By the time they had finished there was just two hours before the alarm would ring but neither seemed to mind, feeling awake enough although their past activities had left them even more tired.

It was when they were almost sleeping, though, that Jongwoon promised to himself that he would leave those thoughts behind for good – it could creep back to him later, if he ever let his guard down and fed his insecurities, but this time he would try to fight it as much as he could. There was no reason for him to feel that way and he would make sure not to, because Hyukjae was doing his best for him, so he wanted to do the same for him too.
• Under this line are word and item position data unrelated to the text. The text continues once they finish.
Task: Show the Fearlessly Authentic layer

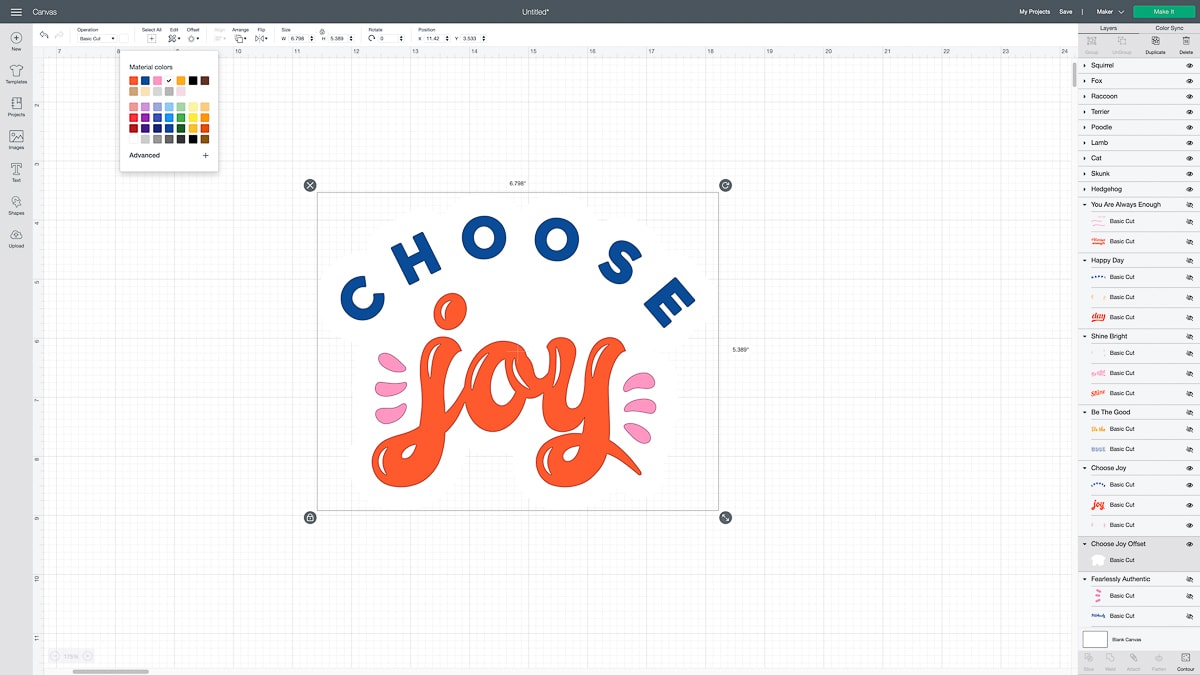Action: pyautogui.click(x=1189, y=579)
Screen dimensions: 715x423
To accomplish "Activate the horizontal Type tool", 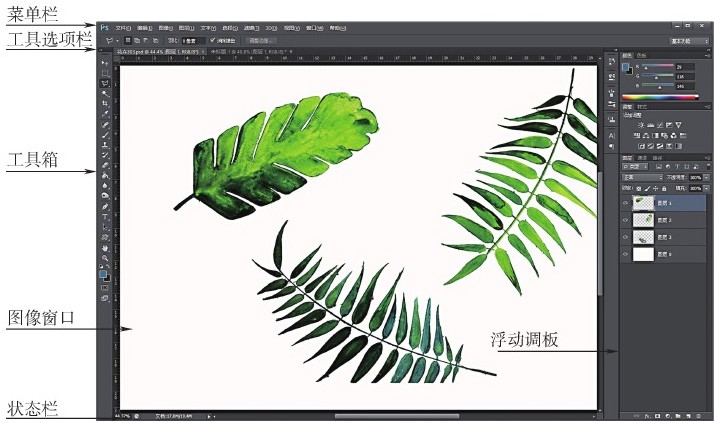I will pos(105,216).
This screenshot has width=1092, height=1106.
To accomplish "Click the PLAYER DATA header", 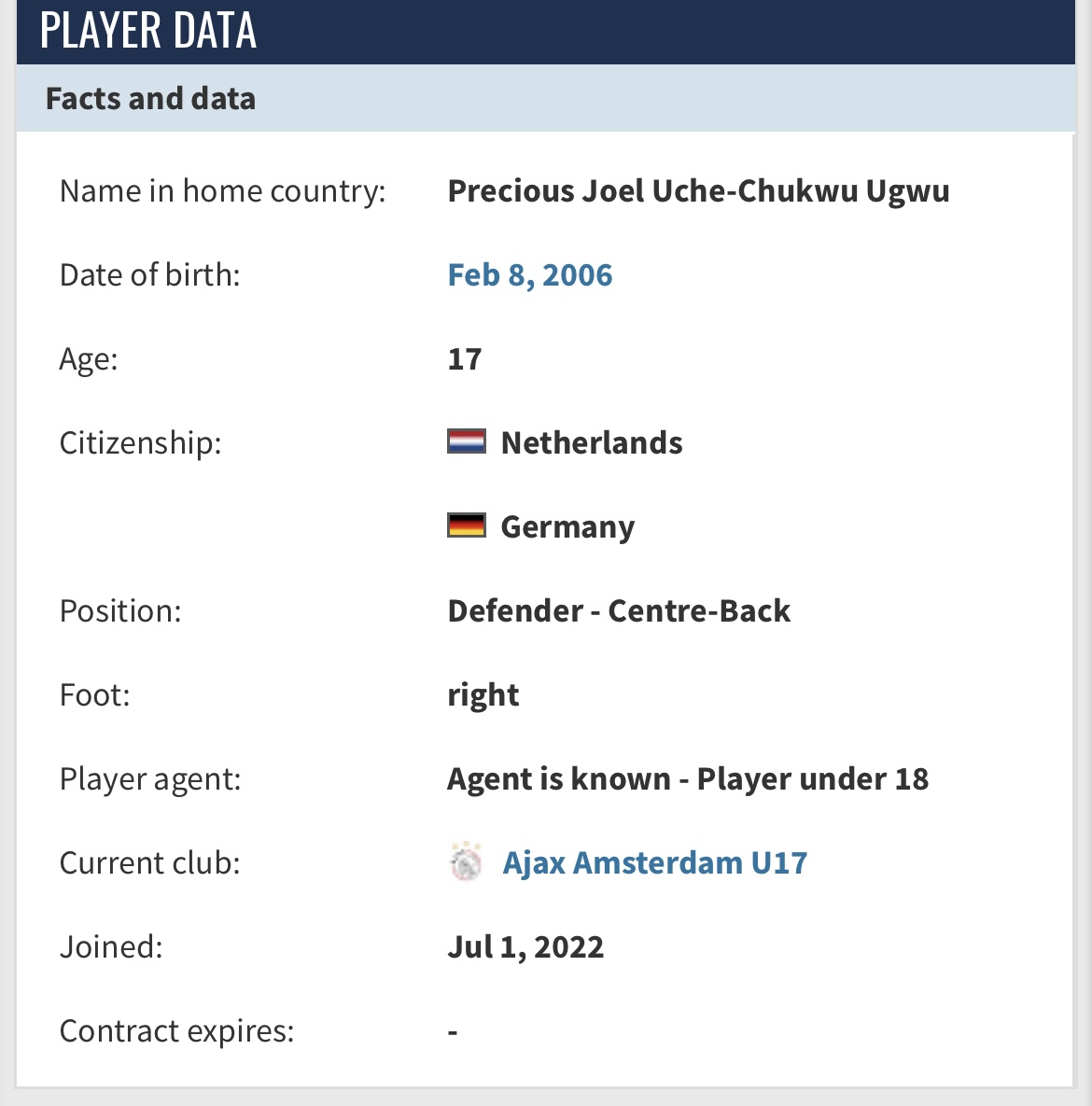I will tap(148, 30).
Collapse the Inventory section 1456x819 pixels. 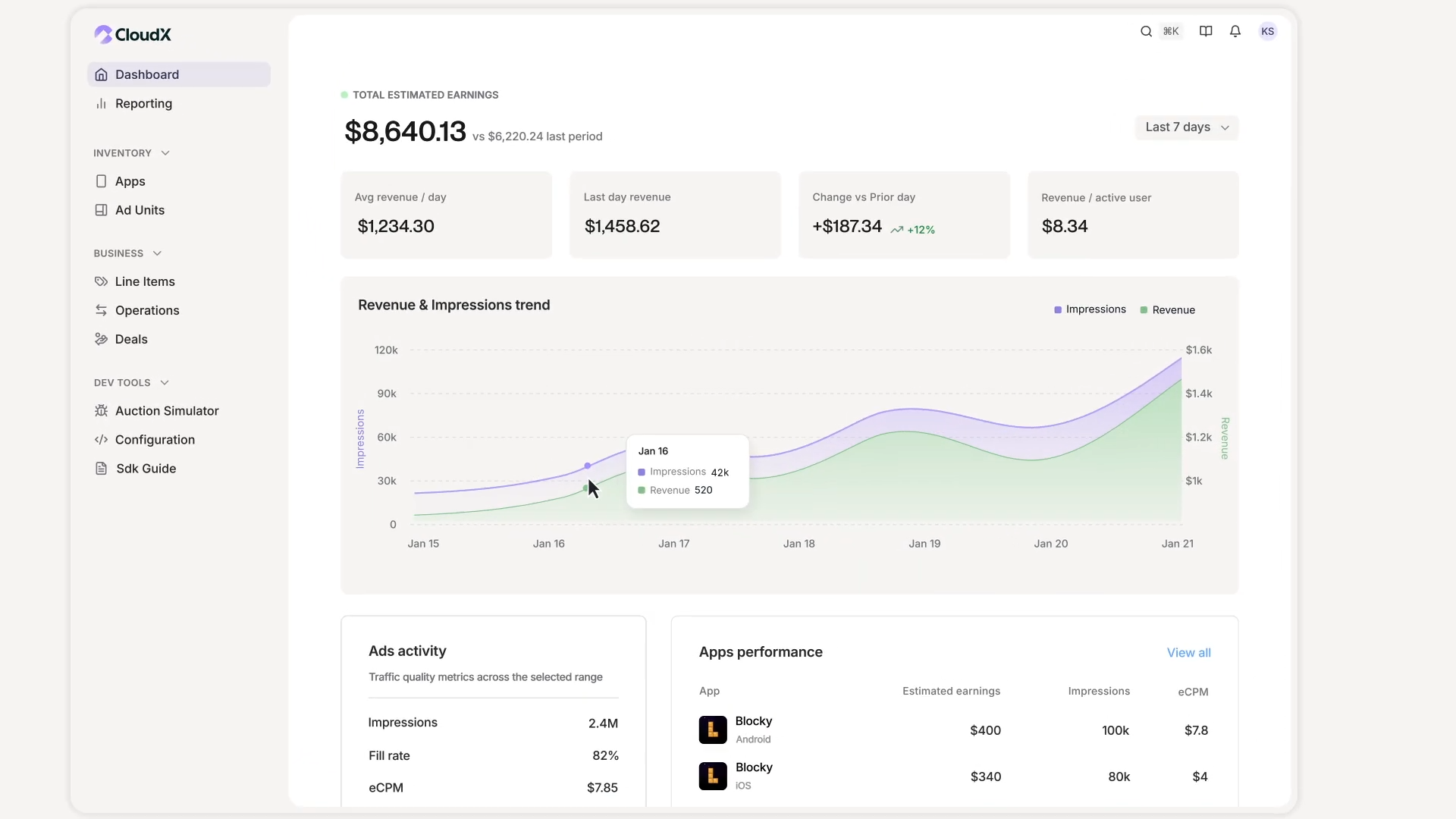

And then he fell asleep with Hyukjae on his arms, arms tight around him in a tight hug.

It took a little longer for Hyukjae to fall asleep, though, as his mind was still full with thoughts despite him feeling sleepy and tired. He thought over everything that had happened in the last few hours, until his mind got stuck on the question Jongwoon had made. Despite the bad things still coming to mind sometimes, he left no space for him to overthink any of the good things that happened – the good memories always overshadowed those, and even though it sometimes hurt to be reminded of the bad things and the situations he had to deal with, he never felt the need to change how things went. It all happened for one reason, anyways, and those reasons were why he was with Jongwoon now. There was no need to regret anything.

He blinked sleepily and sighed tiredly, already feeling sleep start to pull him in. Yeah, looking back at how things went.. he thought to himself, before sleep could claim him completely. There was nothing I would change.. he completed, eyes falling closed.

In the end, he was happy with how things had turned out for him and Jongwoon. Really happy.